NFL players speak in hyperbole all the time, often because reporters are fixated on trying to determine their “mindset” at any given time. The reality is that several things combine to undermine successful teams. Injuries, key losses, the salary cap and just bad bounces coming into play all factor in.

It’s what makes football unique to other sports. There isn’t a marathon schedule of 82 or, in the case of baseball, 162 games. The best team doesn’t always win on any given Sunday.

http://www.scout.com/story/1745114-worst-nfl-plays-in-2016?s=63

It’s what makes football special. It’s what makes it unique. The Vikings are going to look a lot different next year. If history tells us anything, so will the landscape of the NFL in 2017.
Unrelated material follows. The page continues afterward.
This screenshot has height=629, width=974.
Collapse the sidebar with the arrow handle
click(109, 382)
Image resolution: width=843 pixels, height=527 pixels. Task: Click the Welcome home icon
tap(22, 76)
For those teams that made the playoffs, but now clean out their lockers in angry silence – the Vikings were doing that a year ago – they take a little down time and start prepping for the next season.
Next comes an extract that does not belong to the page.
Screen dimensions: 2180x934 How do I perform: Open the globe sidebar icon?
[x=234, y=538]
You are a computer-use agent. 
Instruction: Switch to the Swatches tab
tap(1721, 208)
It’s why the NFL, even in down times, rules the sports landscape. There’s always next year and, with the exception of the Patriots and the Packers, teams ride the wave of success and those waves go up and down. The Vikings suffered an ebb in that wave. The Packers and Patriots aside, it happens to all franchises from one year to the next.

It is what it is, and it’s what makes the NFL what it is.

SUNDAY NOTES

  • Former Vikings offensive coordinator Bill Musgrave wasn’t unemployed for long. Fired after Oakland’s loss to Houston in the wild card playoffs, Musgrave was hired by the Denver Broncos as quarterbacks coach. It would appear his hiring may point more toward the Broncos looking to develop Trevor Siemian and Paxton Lynch as opposed to going out sign a veteran gunslinger in free agency.
  • For those who utilize the stats generated by Pro Football Focus, Vikings rookie Kentrell Brothers was arguably the best special teams player in the league. PFF released its list of best special teams players of 2016 and Brothers was the only player named to both the punt coverage team and the kickoff return unit.
  • Former Packers and Vikings linebacker Bryce Paup was added to the new University of Minnesota coaching staff as its defensive line coach.
  • If the NFL is wondering why its ratings have taken a dip, all they have to do is look at its own playoff product to date. Through six postseason games, the winning margins in those games have been 13, 20, 18, 25, 16 and 18 points – games in which the six losing teams have combined to score seven touchdowns. The first six games have also been “all chalk” – the higher-seeded home teams have won every game to date.
  • A home team hasn’t lost in the divisional round of the playoffs and, since 2011, homes teams have a record of 18-4, which could be bad news for those hoping for a Pittsburgh-Green Bay Super Bowl.